ETF Trends
ETF Trends

Among factor-based exchange traded funds, quality is perhaps the most emphasized factor. That much is proven by a spate of new fund launches that, when including international offerings, has brought the number of quality ETFs listed in the U.S. today to around 40.

One issue investors need to consider as they peruse quality ETFs from various fund sponsors is that the definition of quality often varies from issuer to issuer.

“There are a lot of issuers with an explicit definition of quality,” said FlexShares Managing Director and Head of Exchange Traded Funds Shundrawn Thomas in an interview with ETF Trends from the Morningstar ETF Conference in Chicago. “We think of quality as a discernible factor with a real contribution to return analysis.

The FlexShares approach to the quality factor is on full display in the issuers suite of dividend ETFs, including three U.S.-focused products that are approaching their second anniversaries. Those ETFs are the FlexShares Quality Dividend Index Fund (NYSEArca: QDF), FlexShares Quality Dividend Dynamic Index Fund (NYSEArca: QDYN) and the FlexShares Quality Dividend Defensive Index Fund (NYSEArca: QDEF).

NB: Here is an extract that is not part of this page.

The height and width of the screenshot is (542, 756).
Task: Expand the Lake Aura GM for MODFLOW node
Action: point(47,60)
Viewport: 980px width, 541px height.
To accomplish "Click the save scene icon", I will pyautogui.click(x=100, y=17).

The $521 million QDF is the largest of the trio, but QDEF and QDYN are increasingly popping up on investors’ radars. QDYN, which holds companies that “are selected based on expected dividend payment and fundamental factors such as profitability, solid management, and reliable cash flow,” according to FlexShares, is now a $93.2 million ETF after adding almost $68 million in new assets this year. [Dividends and Quality Meet in This ETF]

QDEF has added over $30 million of its $86 million in assets under management since the start of the year, serving as another sign that the right application of the quality factor can prove attractive to investors. An important element to FlexShares’ quality approach is the persistence of profitability.

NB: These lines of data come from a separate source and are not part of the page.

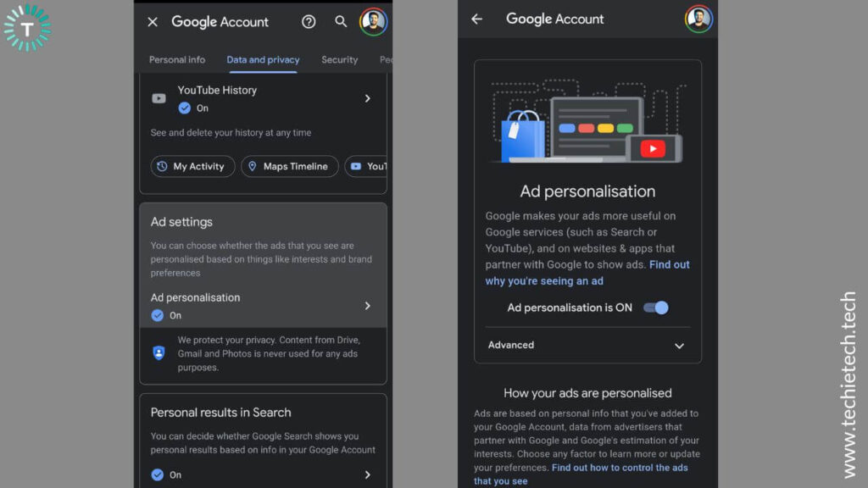Click the On checkmark under YouTube History
The width and height of the screenshot is (868, 488).
click(185, 108)
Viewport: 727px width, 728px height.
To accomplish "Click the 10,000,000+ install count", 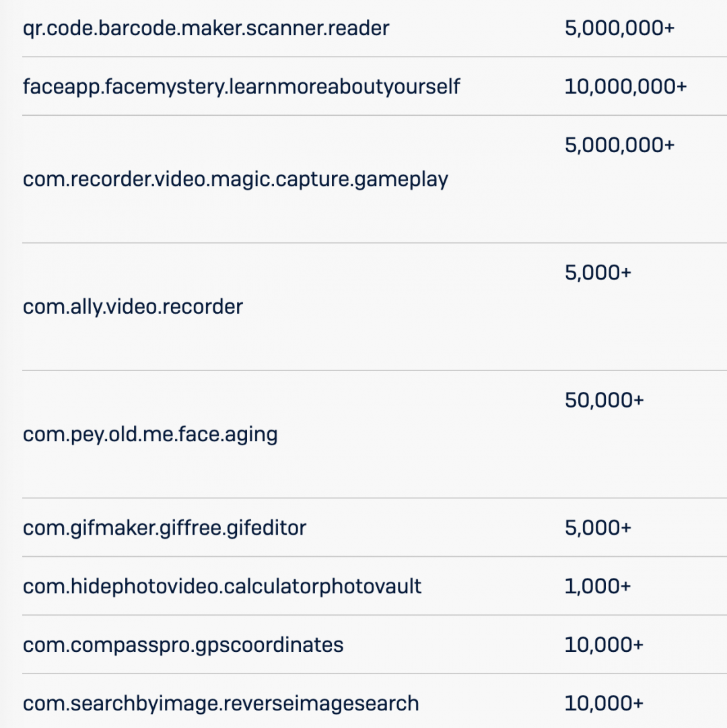I will 625,87.
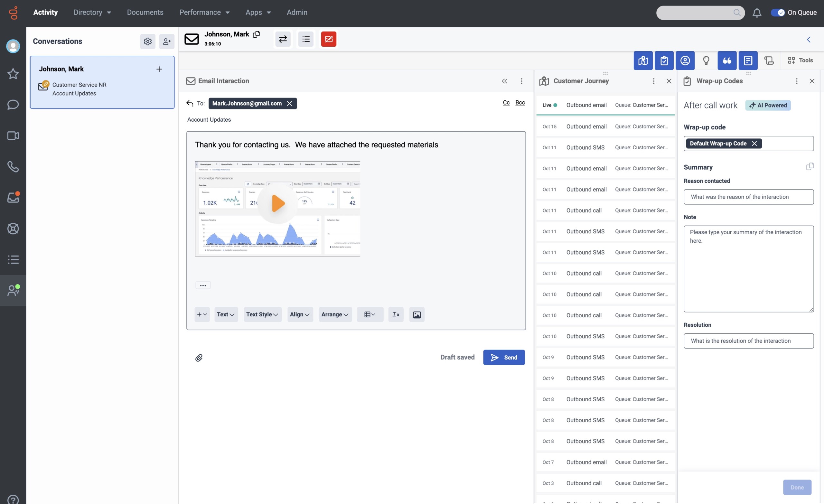Click the transfer arrows icon

click(x=283, y=39)
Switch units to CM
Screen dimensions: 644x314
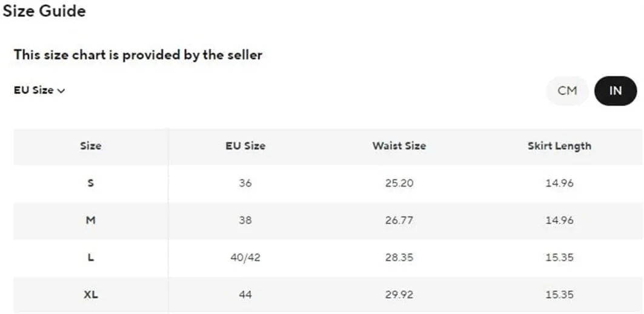(567, 91)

“Profitability provides a discernible competitive advantage,” said Thomas. “We look at measures that evaluate the persistence of profitability because high quality companies should perform above the industry average.”

On a related note, one that is critical to dividend ETFs and income investors, is the FlexShares emphasis on management efficiency and a company’s ability to generate cash.

“Bad management can destroy a good business,” notes Thomas. “Cash is king with publicly traded companies. When you look at cash flow, it’s something that can’t be faked or manipulated.”

By emphasizing factors such as return on assets and return on capital, derivatives of the quality factor, over more prosaic measures such as dividend increase streaks, QDF and its brethren ETFs have handsomely outperformed some highly popular dividend ETFs since coming to market in December 2012. [Dividend ETF Shows its Strength]

As evidenced by the relatively low combined weights to the high-yielding telecom and utilities sectors across QDF, QDEF and QDYN, the ETFs help investors steer clear of the mistake of picking a dividend ETF based simply on a stout yield. After all, some high dividend yields on some stocks could be signs of financial stress and a potentially strained payout.